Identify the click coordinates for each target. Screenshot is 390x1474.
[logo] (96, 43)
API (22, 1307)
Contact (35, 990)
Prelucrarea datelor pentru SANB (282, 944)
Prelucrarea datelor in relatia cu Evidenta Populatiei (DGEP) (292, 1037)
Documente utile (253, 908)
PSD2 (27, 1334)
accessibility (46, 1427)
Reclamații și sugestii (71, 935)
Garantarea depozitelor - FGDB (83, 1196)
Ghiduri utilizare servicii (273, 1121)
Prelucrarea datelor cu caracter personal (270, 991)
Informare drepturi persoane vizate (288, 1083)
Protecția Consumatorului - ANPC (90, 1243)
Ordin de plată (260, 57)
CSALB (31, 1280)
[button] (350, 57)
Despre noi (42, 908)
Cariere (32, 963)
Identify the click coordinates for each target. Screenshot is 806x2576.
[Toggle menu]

---

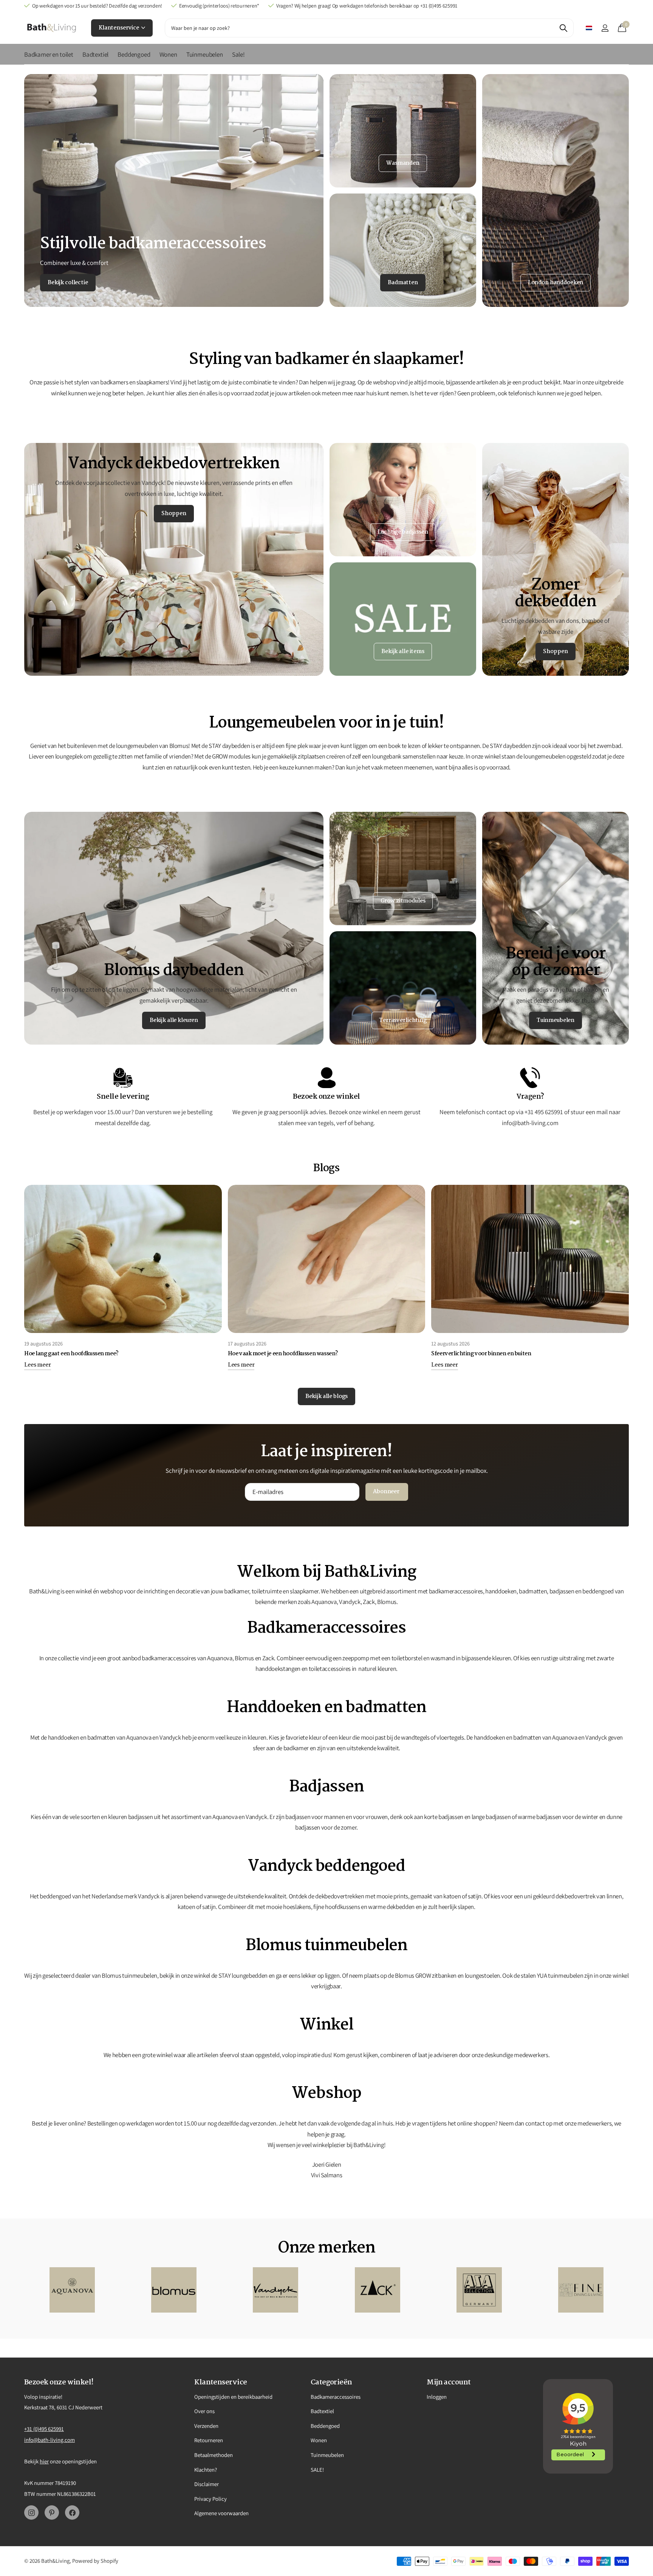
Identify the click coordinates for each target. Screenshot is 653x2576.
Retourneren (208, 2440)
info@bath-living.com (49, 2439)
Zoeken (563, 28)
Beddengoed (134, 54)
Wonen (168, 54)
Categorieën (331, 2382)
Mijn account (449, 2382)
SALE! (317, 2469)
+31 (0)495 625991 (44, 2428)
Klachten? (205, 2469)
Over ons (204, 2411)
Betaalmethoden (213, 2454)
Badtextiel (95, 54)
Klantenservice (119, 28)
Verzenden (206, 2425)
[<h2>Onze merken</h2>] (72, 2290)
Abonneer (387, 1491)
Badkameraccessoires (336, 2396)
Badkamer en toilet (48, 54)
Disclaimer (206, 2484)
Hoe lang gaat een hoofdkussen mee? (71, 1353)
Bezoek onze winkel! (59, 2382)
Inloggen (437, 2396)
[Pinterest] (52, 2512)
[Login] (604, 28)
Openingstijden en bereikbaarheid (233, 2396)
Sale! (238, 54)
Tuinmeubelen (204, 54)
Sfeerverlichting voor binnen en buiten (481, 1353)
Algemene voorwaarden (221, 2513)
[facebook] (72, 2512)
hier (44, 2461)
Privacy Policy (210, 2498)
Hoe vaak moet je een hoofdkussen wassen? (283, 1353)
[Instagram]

(TASK PROMPT)
Each line of the data that holds "Screenshot" should be reported.

(RESPONSE)
Identify the click coordinates for each target. Screenshot is 390x1474.
Identify the click coordinates for each target. Screenshot is 806x2576.
Identify the click coordinates for each target. Screenshot is 653x2576.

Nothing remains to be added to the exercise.